## YOUR INSTRUCTIONS
Format the items below as a numbered list, leaving out any blank lines.

## INFORMATION SUPPLIED
============
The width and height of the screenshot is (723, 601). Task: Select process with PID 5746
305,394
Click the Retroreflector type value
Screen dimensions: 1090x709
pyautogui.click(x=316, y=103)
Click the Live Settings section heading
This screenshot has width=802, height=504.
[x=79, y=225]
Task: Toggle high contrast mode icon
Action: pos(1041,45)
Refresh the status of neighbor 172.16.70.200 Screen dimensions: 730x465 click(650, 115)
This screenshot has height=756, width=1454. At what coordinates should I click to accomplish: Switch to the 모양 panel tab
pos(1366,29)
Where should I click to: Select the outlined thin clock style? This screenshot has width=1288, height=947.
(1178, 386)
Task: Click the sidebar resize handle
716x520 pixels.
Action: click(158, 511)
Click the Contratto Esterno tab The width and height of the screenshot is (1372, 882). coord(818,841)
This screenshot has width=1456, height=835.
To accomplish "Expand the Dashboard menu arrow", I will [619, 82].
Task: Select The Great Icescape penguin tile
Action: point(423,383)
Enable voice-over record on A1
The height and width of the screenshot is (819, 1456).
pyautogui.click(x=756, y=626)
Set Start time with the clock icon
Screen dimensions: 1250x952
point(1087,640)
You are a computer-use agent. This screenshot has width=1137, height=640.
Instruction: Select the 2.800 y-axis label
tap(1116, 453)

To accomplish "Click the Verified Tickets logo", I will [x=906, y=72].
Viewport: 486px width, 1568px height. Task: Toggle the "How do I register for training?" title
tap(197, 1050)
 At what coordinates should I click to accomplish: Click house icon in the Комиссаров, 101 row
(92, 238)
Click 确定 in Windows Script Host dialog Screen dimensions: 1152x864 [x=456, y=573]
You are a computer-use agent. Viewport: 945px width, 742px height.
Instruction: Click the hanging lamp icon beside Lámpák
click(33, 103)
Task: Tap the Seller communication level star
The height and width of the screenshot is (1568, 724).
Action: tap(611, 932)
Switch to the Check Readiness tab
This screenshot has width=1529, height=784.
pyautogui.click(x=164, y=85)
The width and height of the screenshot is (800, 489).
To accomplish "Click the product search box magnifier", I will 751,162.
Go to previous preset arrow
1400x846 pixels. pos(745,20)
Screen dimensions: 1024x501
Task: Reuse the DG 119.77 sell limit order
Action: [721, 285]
============
## SOLUTION FOR THIS PROBLEM
1. The width and height of the screenshot is (723, 601). Task: Select process with PID 5746
2. 305,394
3. Click the Retroreflector type value
4. Screen dimensions: 1090x709
5. pyautogui.click(x=316, y=103)
6. Click the Live Settings section heading
7. This screenshot has width=802, height=504.
8. [x=79, y=225]
9. Task: Toggle high contrast mode icon
10. Action: pos(1041,45)
11. Refresh the status of neighbor 172.16.70.200 Screen dimensions: 730x465 click(650, 115)
12. This screenshot has height=756, width=1454. At what coordinates should I click to accomplish: Switch to the 모양 panel tab
13. pos(1366,29)
14. Where should I click to: Select the outlined thin clock style? This screenshot has width=1288, height=947.
15. (1178, 386)
16. Task: Click the sidebar resize handle
17. 716x520 pixels.
18. Action: click(158, 511)
19. Click the Contratto Esterno tab The width and height of the screenshot is (1372, 882). coord(818,841)
20. This screenshot has width=1456, height=835.
21. To accomplish "Expand the Dashboard menu arrow", I will [619, 82].
22. Task: Select The Great Icescape penguin tile
23. Action: point(423,383)
24. Enable voice-over record on A1
25. The height and width of the screenshot is (819, 1456).
26. pyautogui.click(x=756, y=626)
27. Set Start time with the clock icon
28. Screen dimensions: 1250x952
29. point(1087,640)
30. You are a computer-use agent. This screenshot has width=1137, height=640.
31. Instruction: Select the 2.800 y-axis label
32. tap(1116, 453)
33. To accomplish "Click the Verified Tickets logo", I will [x=906, y=72].
34. Viewport: 486px width, 1568px height. Task: Toggle the "How do I register for training?" title
35. tap(197, 1050)
36.  At what coordinates should I click to accomplish: Click house icon in the Комиссаров, 101 row
37. (92, 238)
38. Click 确定 in Windows Script Host dialog Screen dimensions: 1152x864 [x=456, y=573]
39. You are a computer-use agent. Viewport: 945px width, 742px height.
40. Instruction: Click the hanging lamp icon beside Lámpák
41. click(33, 103)
42. Task: Tap the Seller communication level star
43. The height and width of the screenshot is (1568, 724).
44. Action: tap(611, 932)
45. Switch to the Check Readiness tab
46. This screenshot has width=1529, height=784.
47. pyautogui.click(x=164, y=85)
48. The width and height of the screenshot is (800, 489).
49. To accomplish "Click the product search box magnifier", I will 751,162.
50. Go to previous preset arrow
51. 1400x846 pixels. pos(745,20)
52. Screen dimensions: 1024x501
53. Task: Reuse the DG 119.77 sell limit order
54. Action: [721, 285]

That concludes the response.